Given information:
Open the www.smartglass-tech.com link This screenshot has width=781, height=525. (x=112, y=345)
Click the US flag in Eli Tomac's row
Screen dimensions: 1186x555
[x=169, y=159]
--
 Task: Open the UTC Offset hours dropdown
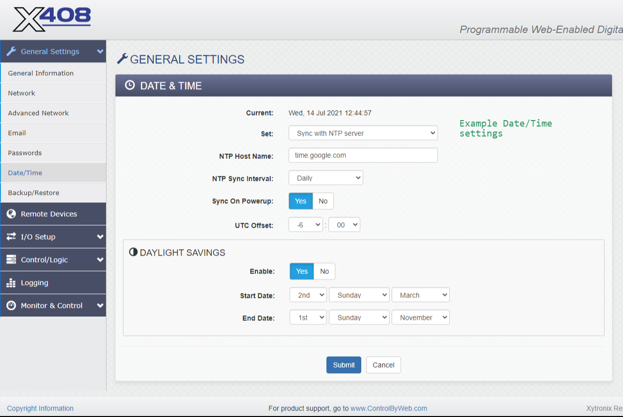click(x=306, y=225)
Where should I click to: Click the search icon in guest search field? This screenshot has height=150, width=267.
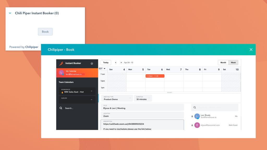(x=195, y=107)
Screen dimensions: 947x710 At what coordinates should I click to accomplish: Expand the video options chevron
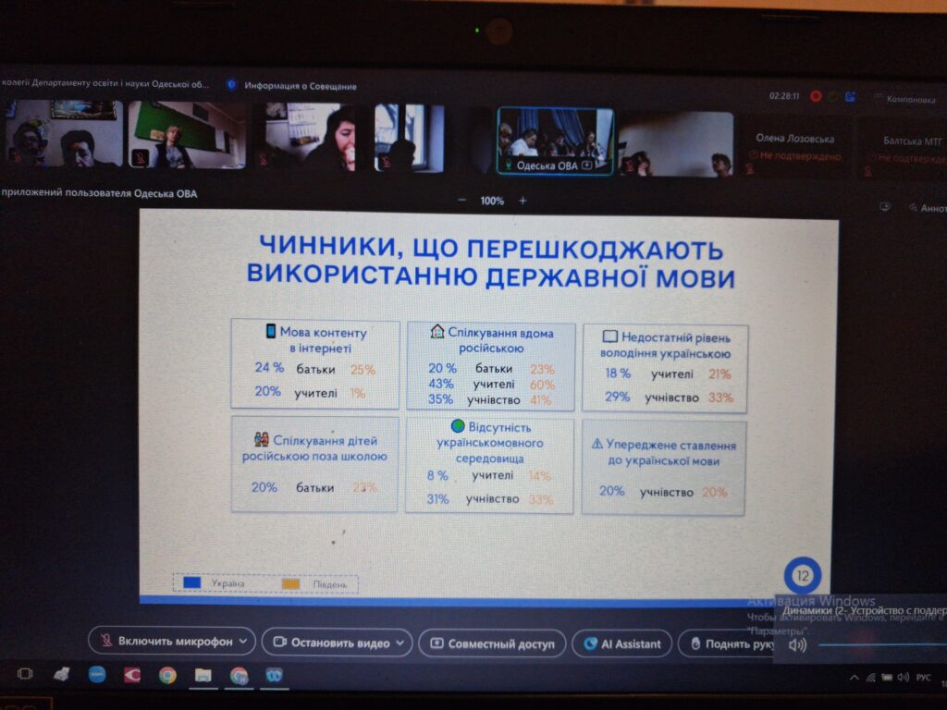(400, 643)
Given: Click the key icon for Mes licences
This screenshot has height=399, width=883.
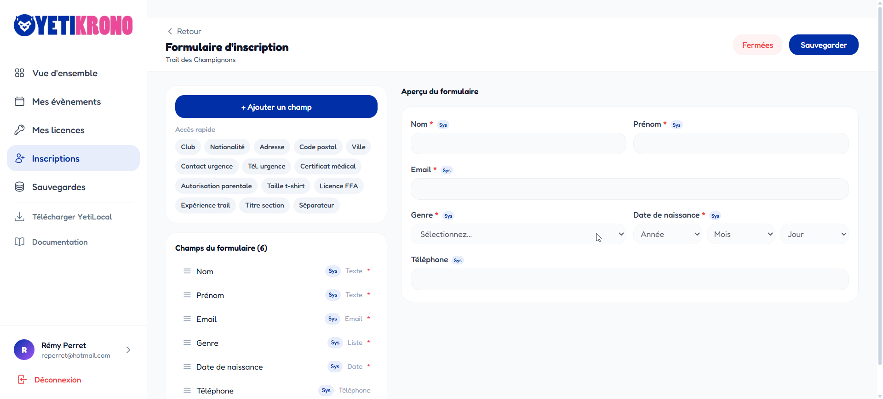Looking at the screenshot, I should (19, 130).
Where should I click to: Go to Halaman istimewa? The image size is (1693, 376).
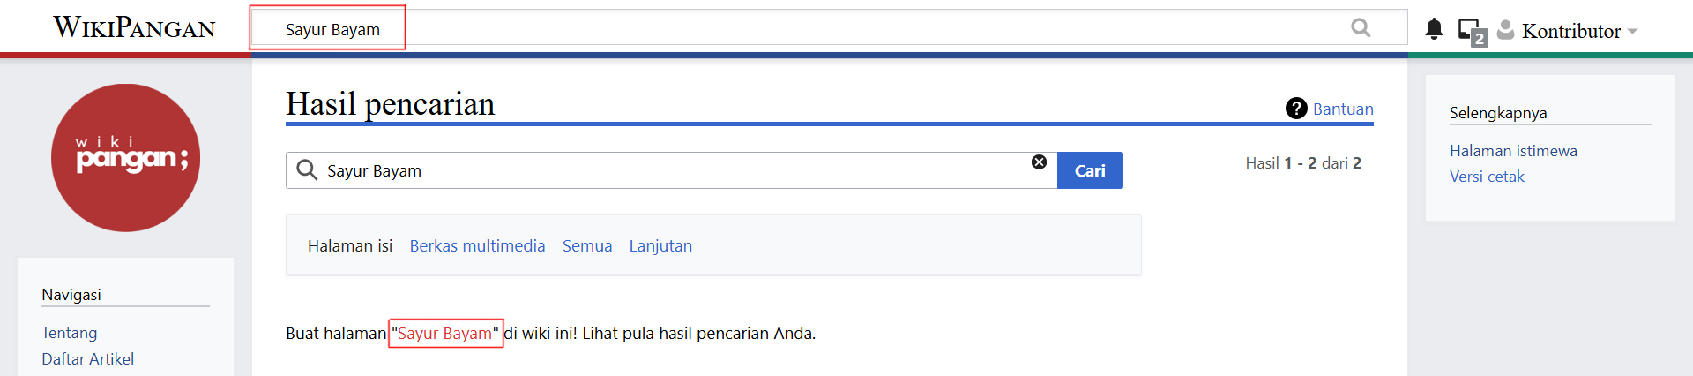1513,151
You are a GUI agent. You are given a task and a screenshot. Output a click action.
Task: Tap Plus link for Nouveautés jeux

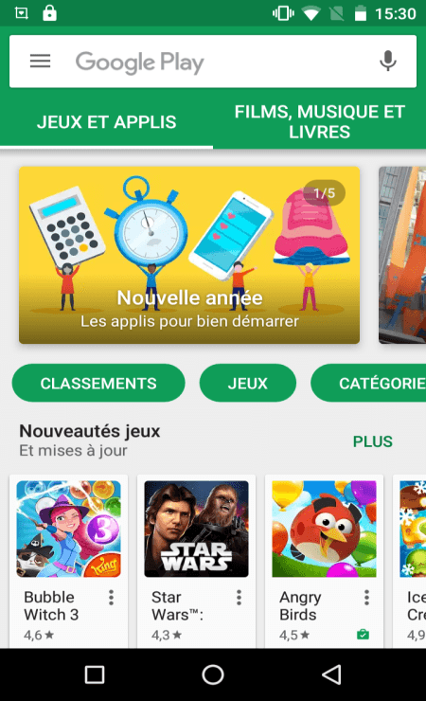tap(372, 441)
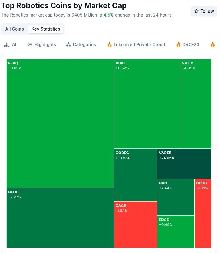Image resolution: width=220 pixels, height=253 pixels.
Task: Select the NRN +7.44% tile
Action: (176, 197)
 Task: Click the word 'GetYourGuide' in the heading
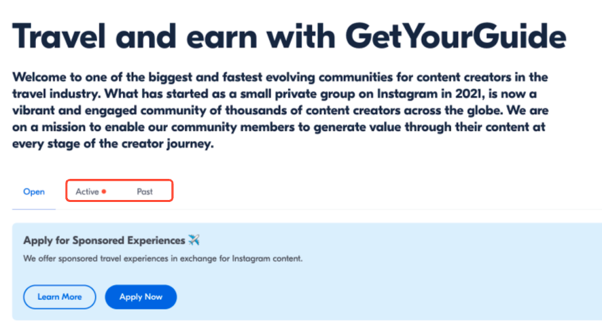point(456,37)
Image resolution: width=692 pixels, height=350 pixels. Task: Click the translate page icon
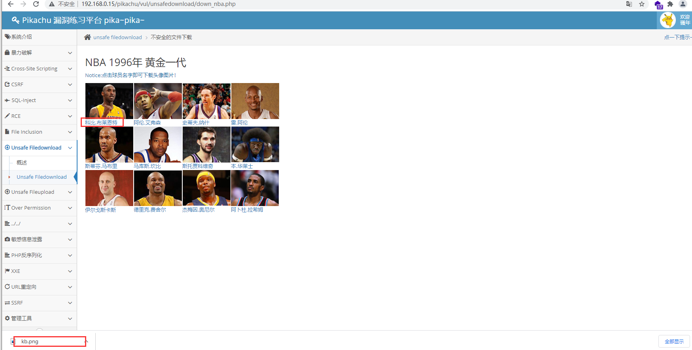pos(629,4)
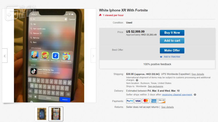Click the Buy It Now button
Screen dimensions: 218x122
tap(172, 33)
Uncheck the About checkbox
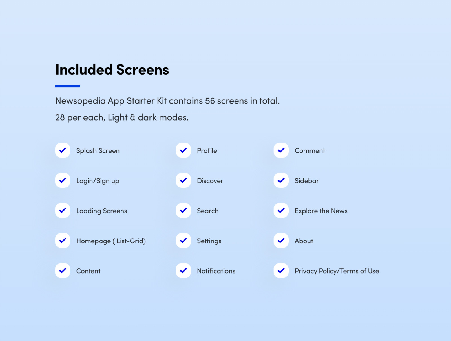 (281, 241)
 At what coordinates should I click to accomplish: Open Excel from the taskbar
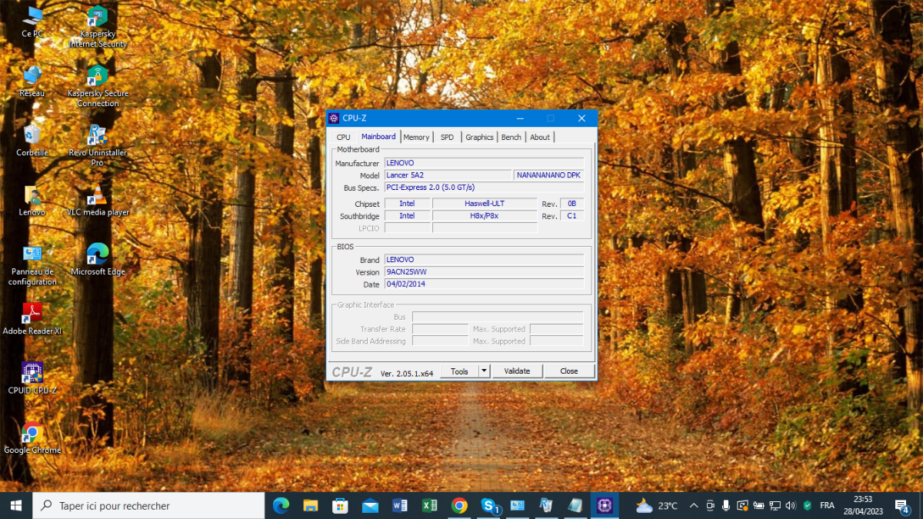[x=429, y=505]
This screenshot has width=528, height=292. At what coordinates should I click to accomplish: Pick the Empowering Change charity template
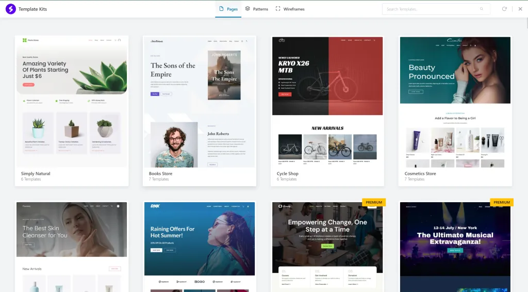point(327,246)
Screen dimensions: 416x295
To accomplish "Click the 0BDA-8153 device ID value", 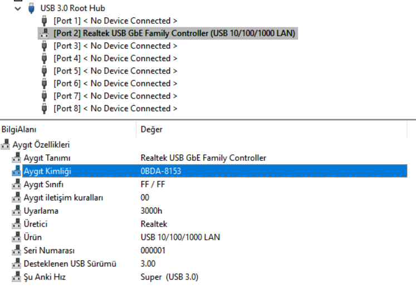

Problem statement:
Which part of the entries opens with the line containing "Given: Click the key icon for Mes licences" and closes with the line containing "the 0BDA-8153 device"? Output that part exactly, ends included, pictures excluded.

Solution to this task:
Given: Click the key icon for Mes licences
This screenshot has height=399, width=883.
Looking at the screenshot, I should (19, 130).
Where should I click to: Go to Halaman istimewa? The image size is (1693, 376).
1513,151
You are a GUI agent. You are given a task and a screenshot. Output a click action.
Task: Tap Plus link for Nouveautés jeux

tap(372, 441)
Image resolution: width=220 pixels, height=253 pixels.
Task: Select the NRN +7.44% tile
Action: (176, 197)
 Task: Click the word 'GetYourGuide' in the heading
point(456,37)
Image resolution: width=692 pixels, height=350 pixels. Task: Click the translate page icon
pos(629,4)
Click the Buy It Now button
Screen dimensions: 218x122
tap(172, 33)
Uncheck the About checkbox
 (281, 241)
 At what coordinates should I click to accomplish: Open Excel from the taskbar
[x=429, y=505]
This screenshot has width=528, height=292. At what coordinates should I click to accomplish: Pick the Empowering Change charity template
point(327,246)
Screen dimensions: 416x295
To accomplish "Click the 0BDA-8153 device ID value", 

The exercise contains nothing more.